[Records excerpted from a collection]
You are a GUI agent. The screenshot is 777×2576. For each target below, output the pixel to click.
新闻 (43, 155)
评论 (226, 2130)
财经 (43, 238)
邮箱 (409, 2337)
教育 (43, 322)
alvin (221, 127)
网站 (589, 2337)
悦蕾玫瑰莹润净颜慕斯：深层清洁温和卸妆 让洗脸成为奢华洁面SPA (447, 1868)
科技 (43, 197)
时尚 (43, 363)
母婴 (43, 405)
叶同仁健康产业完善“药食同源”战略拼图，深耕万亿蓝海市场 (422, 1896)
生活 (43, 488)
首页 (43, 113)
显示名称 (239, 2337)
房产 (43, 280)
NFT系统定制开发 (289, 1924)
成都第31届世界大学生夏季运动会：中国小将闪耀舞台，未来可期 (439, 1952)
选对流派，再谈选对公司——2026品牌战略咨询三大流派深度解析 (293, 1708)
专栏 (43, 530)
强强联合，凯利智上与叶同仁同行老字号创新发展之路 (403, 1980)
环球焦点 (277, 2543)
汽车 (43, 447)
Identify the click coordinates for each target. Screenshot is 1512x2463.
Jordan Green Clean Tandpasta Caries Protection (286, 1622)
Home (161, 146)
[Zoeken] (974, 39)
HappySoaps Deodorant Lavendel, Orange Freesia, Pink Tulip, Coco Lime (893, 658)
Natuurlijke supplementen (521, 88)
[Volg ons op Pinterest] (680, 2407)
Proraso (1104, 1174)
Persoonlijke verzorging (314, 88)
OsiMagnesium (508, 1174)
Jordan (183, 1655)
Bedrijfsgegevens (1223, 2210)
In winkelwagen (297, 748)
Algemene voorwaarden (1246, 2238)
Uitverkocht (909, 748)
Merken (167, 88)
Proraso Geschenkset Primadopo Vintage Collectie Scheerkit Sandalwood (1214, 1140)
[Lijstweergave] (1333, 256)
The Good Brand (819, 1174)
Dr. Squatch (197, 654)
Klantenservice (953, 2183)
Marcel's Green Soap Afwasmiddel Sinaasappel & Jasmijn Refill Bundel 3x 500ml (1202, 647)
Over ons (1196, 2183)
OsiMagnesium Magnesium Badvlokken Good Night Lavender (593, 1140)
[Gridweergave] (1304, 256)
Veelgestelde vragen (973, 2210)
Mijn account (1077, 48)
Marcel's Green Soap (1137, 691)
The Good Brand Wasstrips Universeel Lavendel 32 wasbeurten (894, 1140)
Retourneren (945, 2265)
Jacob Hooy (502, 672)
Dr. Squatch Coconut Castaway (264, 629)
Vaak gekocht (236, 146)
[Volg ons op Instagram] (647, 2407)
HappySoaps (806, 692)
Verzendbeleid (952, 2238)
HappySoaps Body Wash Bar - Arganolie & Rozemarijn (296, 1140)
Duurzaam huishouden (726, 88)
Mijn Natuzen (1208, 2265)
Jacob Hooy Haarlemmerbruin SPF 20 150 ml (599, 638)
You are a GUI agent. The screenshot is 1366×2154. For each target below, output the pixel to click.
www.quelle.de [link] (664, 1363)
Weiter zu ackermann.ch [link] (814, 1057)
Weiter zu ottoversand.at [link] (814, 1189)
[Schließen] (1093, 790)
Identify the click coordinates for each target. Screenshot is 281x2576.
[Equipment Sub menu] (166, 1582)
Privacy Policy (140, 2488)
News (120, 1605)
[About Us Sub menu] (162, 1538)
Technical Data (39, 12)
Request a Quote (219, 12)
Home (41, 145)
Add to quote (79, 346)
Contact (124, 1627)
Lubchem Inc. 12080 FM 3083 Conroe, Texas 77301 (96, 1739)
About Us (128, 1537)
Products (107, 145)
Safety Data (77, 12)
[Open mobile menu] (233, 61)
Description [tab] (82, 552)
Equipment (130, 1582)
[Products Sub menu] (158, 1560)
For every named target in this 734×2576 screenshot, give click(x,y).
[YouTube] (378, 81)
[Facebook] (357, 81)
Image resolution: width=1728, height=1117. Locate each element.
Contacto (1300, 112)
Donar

== Your task ==
The records above should be returned exactly.

== Completed exercise ==
You are a GUI agent. The screenshot is 777×2576. For each target below, output the pixel to click.
新闻 (43, 155)
评论 (226, 2130)
财经 (43, 238)
邮箱 (409, 2337)
教育 (43, 322)
alvin (221, 127)
网站 (589, 2337)
悦蕾玫瑰莹润净颜慕斯：深层清洁温和卸妆 让洗脸成为奢华洁面SPA (447, 1868)
科技 (43, 197)
时尚 (43, 363)
母婴 (43, 405)
叶同仁健康产业完善“药食同源”战略拼图，深耕万亿蓝海市场 (422, 1896)
生活 (43, 488)
首页 (43, 113)
显示名称 (239, 2337)
房产 (43, 280)
NFT系统定制开发 (289, 1924)
成都第31届世界大学生夏季运动会：中国小将闪耀舞台，未来可期 (439, 1952)
选对流派，再谈选对公司——2026品牌战略咨询三大流派深度解析 (293, 1708)
专栏 (43, 530)
强强联合，凯利智上与叶同仁同行老字号创新发展之路 (403, 1980)
环球焦点 (277, 2543)
汽车 (43, 447)
Identify the click coordinates for each target. Screenshot is 1512x2463.
Jordan Green Clean Tandpasta Caries Protection (286, 1622)
Home (161, 146)
[Zoeken] (974, 39)
HappySoaps Deodorant Lavendel, Orange Freesia, Pink Tulip, Coco Lime (893, 658)
Natuurlijke supplementen (521, 88)
[Volg ons op Pinterest] (680, 2407)
Proraso (1104, 1174)
Persoonlijke verzorging (314, 88)
OsiMagnesium (508, 1174)
Jordan (183, 1655)
Bedrijfsgegevens (1223, 2210)
In winkelwagen (297, 748)
Algemene voorwaarden (1246, 2238)
Uitverkocht (909, 748)
Merken (167, 88)
Proraso Geschenkset Primadopo Vintage Collectie Scheerkit Sandalwood (1214, 1140)
[Lijstweergave] (1333, 256)
The Good Brand (819, 1174)
Dr. Squatch (197, 654)
Klantenservice (953, 2183)
Marcel's Green Soap Afwasmiddel Sinaasappel & Jasmijn Refill Bundel 3x 500ml (1202, 647)
Over ons (1196, 2183)
OsiMagnesium Magnesium Badvlokken Good Night Lavender (593, 1140)
[Gridweergave] (1304, 256)
Veelgestelde vragen (973, 2210)
Mijn account (1077, 48)
Marcel's Green Soap (1137, 691)
The Good Brand Wasstrips Universeel Lavendel 32 wasbeurten (894, 1140)
Retourneren (945, 2265)
Jacob Hooy (502, 672)
Dr. Squatch Coconut Castaway (264, 629)
Vaak gekocht (236, 146)
[Volg ons op Instagram] (647, 2407)
HappySoaps (806, 692)
Verzendbeleid (952, 2238)
HappySoaps Body Wash Bar - Arganolie & Rozemarijn (296, 1140)
Duurzaam huishouden (726, 88)
Mijn Natuzen (1208, 2265)
Jacob Hooy Haarlemmerbruin SPF 20 150 ml (599, 638)
You are a GUI agent. The screenshot is 1366×2154. For each target below, output the pixel to click.
www.quelle.de [link] (664, 1363)
Weiter zu ackermann.ch [link] (814, 1057)
Weiter zu ottoversand.at [link] (814, 1189)
[Schließen] (1093, 790)
Identify the click coordinates for each target. Screenshot is 281x2576.
[Equipment Sub menu] (166, 1582)
Privacy Policy (140, 2488)
News (120, 1605)
[About Us Sub menu] (162, 1538)
Technical Data (39, 12)
Request a Quote (219, 12)
Home (41, 145)
Add to quote (79, 346)
Contact (124, 1627)
Lubchem Inc. 12080 FM 3083 Conroe, Texas 77301 (96, 1739)
About Us (128, 1537)
Products (107, 145)
Safety Data (77, 12)
[Open mobile menu] (233, 61)
Description [tab] (82, 552)
Equipment (130, 1582)
[Products Sub menu] (158, 1560)
For every named target in this 734×2576 screenshot, give click(x,y).
[YouTube] (378, 81)
[Facebook] (357, 81)
Image resolution: width=1728, height=1117. Locate each element.
Contacto (1300, 112)
Donar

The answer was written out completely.